For deduplication in SQL, the table needs to have two columns:
- deduplication field, typically an ID
- timestamp when inserted to order by
Note: SELECT DISTINCT
is not sufficient, esp. when created timestamps differ
Deduplicate in a Query
A simple way to deduplicate is directly in your query. We recommend doing this in a separate deduplication step with a common table expression to keep your actual query clean.
-- Step 1: Deduplicate
WITH mytable_deduplicated AS (
SELECT *
EXCEPT (row_number)
FROM (
SELECT *,
ROW_NUMBER() OVER (PARTITION BY id ORDER BY time DESC) row_number
FROM `mytable`)
WHERE row_number = 1
),
-- Step X: Process further
SELECT *
FROM mytable_deduplicated
Deduplicate in a Scheduled Job (Google BigQuery specific)

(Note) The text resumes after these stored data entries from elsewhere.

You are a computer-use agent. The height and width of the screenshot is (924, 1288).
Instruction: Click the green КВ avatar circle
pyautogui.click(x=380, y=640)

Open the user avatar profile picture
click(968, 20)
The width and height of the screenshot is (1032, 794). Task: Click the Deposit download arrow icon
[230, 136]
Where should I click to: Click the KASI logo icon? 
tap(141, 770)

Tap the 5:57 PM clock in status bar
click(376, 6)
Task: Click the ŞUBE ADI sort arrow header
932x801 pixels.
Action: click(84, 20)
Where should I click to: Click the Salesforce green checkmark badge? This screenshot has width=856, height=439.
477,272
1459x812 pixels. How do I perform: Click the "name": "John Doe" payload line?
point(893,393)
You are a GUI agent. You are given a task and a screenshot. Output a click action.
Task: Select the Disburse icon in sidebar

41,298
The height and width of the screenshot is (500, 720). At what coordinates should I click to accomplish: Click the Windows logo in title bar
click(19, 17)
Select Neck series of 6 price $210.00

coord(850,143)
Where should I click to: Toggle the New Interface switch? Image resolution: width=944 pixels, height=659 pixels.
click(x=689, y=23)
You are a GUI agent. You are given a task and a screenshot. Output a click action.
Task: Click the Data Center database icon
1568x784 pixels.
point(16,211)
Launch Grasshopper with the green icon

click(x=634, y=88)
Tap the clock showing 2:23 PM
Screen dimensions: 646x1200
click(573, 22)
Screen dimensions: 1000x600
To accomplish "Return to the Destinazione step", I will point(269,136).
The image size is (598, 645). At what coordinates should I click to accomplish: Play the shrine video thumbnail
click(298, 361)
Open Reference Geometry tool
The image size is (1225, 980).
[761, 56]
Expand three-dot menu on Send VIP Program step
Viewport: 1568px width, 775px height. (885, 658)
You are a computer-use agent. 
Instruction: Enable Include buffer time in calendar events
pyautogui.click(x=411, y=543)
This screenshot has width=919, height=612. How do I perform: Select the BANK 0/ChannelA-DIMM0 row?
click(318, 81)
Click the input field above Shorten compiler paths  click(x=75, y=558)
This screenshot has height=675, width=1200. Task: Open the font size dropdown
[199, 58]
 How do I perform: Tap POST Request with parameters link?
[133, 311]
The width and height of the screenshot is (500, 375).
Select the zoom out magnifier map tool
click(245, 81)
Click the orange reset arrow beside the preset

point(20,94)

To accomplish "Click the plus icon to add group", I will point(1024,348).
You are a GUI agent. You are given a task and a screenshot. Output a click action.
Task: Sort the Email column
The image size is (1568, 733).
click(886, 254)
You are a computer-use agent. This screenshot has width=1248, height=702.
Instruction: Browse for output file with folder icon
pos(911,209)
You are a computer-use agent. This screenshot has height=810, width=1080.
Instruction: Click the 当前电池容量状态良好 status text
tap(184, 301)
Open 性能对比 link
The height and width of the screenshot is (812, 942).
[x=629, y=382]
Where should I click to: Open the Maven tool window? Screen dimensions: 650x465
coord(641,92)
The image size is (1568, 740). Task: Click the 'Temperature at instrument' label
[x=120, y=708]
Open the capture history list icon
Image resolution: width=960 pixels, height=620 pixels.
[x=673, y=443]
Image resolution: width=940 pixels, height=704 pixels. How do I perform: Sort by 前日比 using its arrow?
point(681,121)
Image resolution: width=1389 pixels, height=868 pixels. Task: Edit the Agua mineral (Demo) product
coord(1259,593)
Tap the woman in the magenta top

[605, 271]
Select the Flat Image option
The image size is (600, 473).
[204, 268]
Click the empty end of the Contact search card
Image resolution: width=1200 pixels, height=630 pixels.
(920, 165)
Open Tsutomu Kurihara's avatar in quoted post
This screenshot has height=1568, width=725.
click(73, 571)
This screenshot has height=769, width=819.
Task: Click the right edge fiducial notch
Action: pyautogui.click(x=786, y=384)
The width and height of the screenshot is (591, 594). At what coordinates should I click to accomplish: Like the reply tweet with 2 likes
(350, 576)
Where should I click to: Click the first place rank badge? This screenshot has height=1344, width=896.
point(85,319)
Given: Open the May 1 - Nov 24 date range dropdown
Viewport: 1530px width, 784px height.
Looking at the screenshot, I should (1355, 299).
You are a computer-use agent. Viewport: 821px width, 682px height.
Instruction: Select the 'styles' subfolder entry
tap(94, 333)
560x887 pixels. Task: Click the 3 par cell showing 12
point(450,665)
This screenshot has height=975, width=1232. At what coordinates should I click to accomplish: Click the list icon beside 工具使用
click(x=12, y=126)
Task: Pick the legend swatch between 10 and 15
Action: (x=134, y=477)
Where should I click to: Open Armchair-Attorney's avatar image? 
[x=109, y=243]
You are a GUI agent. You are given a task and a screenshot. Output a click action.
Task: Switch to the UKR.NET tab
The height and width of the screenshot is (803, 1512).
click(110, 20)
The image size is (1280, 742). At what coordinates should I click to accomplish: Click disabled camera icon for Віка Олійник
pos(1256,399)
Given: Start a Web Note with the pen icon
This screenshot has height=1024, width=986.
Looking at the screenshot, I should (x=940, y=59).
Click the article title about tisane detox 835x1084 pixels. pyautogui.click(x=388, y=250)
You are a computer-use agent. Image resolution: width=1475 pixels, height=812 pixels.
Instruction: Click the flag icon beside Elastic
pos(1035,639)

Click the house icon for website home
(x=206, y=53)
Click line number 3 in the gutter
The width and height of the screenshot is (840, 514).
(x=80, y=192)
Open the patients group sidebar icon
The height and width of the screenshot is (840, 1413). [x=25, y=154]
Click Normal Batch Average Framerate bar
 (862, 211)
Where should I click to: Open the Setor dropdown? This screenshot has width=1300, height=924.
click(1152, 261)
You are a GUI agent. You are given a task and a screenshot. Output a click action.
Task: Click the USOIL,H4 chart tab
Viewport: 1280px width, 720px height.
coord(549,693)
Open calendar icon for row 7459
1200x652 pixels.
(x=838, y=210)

Deduplication can also happen periodically with scheduled jobs. Here's the SQL code of a scheduled job in Google BigQuery.
MERGE `mytable` target
USING (
SELECT
* EXCEPT(row_number)
FROM (
SELECT
*,
ROW_NUMBER() OVER (PARTITION BY id ORDER BY time DESC) row_number
FROM `target`)
WHERE
row_number = 1
AND
time < TIMESTAMP_SUB(CURRENT_TIMESTAMP(), INTERVAL 90 MINUTE)
) source
ON FALSE
WHEN NOT MATCHED BY SOURCE AND time < TIMESTAMP_SUB(CURRENT_TIMESTAMP(), INTERVAL 90 MINUTE) THEN DELETE
WHEN NOT MATCHED BY TARGET AND time < TIMESTAMP_SUB(CURRENT_TIMESTAMP(), INTERVAL 90 MINUTE) THEN INSERT ROW
Learnings
-
-
- select and write to same table is not atomic
- always have a field with instant.now in the event, set the instant now right before sending the info to bigquery
- When streaming is used `bigquery.insertAll()`, the stream buffer cannot be manipulated by merge, it takes 30-90 minutes, until the entries are written to columnar storage.